Wheeler inciampa sui sé stesso e cade contro il muro dall’altro lato. Sulla barella c’è la figura di un uomo avvolto in qualcosa. Non un cadavere, ma un umano vivo con un occhio spalancato il cui intero corpo stava venendo lentamente consumato e processato in altre dita. Stavano crescendo nella sua gola. Wheeler non l’ha visto. Crede di averlo visto, ma sa che non è possibile.

Tutto qui. Wheeler gira per il corridoio. Ogni altra porta che prova ad aprire è chiusa o bloccata. Il luogo è sottoterra, quindi non ci sono finestre. Nessun condotto di ventilazione agibile.

Si sentono altri due spari in fondo al corridoio, nello spazio chiuso spaccano i timpani e rimbombano per molti secondi. Hutchinson, affannata, volta l’angolo, pistola in mano, e lo raggiunge velocemente. "Trovato un’uscita?" chiede, inutilmente. Riesce a leggere l’espressione di Wheeler. Non ha trovato nulla di buono.

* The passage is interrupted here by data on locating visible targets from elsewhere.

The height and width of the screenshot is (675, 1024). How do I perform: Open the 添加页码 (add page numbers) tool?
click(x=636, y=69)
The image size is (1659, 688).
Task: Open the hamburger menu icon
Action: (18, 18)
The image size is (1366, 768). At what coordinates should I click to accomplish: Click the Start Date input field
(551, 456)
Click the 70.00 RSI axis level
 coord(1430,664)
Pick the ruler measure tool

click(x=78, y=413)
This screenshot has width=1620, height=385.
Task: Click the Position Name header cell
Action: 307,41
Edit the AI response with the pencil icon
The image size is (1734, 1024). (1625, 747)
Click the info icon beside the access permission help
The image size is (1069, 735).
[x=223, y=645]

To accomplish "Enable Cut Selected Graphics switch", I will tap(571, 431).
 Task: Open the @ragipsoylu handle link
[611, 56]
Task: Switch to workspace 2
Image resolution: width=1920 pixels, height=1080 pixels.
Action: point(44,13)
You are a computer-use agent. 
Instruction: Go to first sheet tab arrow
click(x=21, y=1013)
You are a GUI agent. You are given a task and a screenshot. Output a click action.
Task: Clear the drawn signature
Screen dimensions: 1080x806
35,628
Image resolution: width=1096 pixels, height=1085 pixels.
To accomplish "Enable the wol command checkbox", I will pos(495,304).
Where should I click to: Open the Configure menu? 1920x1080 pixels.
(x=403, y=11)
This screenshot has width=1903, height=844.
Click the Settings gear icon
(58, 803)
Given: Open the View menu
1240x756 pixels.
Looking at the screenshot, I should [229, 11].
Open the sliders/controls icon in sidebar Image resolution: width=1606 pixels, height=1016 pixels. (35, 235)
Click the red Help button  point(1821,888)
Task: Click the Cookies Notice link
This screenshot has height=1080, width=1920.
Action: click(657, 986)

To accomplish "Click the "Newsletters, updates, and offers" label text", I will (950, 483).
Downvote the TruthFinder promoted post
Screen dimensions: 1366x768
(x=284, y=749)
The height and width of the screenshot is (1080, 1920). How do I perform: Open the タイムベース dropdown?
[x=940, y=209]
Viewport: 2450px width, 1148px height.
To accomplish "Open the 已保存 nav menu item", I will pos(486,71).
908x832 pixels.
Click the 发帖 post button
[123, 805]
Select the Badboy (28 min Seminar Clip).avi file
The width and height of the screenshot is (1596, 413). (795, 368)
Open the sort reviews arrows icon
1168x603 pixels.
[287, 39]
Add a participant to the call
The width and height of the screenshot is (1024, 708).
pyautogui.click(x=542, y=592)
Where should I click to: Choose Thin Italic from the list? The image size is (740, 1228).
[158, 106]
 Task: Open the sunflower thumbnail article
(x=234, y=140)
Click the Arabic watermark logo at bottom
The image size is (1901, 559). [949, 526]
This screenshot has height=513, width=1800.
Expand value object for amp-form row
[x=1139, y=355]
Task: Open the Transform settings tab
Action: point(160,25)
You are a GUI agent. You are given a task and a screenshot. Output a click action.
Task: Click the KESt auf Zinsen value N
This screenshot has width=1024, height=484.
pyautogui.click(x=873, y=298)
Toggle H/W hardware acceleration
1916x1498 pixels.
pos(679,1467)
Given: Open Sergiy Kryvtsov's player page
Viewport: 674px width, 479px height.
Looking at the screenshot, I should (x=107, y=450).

"Questo posto è infestato," dice Wheeler. "Ogni stanza, ogni scala… È assurdo."

In fondo al corridoio, la massa principale si trascina intorno all’angolo. Da questa distanza, sembra una pila di otto tonnellate di purea di patate e grasso ammuffiti, con vermi striscianti. Ci sono dita di mani e piedi, e anche piccoli denti e pezzi di ossa. Ha venti fori di proiettile, e da tutti sgorga sangue, ma se ha degli organi vitali devono essere da qualche altra parte nell’edificio perché nessuna delle ferite l’ha rallentato o ha alterato il suo schema di movimento lento e sistematico. Ha un odore forte e creativamente disgustoso, come scarto medico concentrato.

Avanza vacillando a intermittenza, ricoprendo i muri e il pavimento con della melma scarlatta ad ogni movimento. Li avrà raggiunti in circa mezzo minuto, schiacciandoli contro il muro del corridoio, trascinandoli poi in quello schifo per essere rimodellati.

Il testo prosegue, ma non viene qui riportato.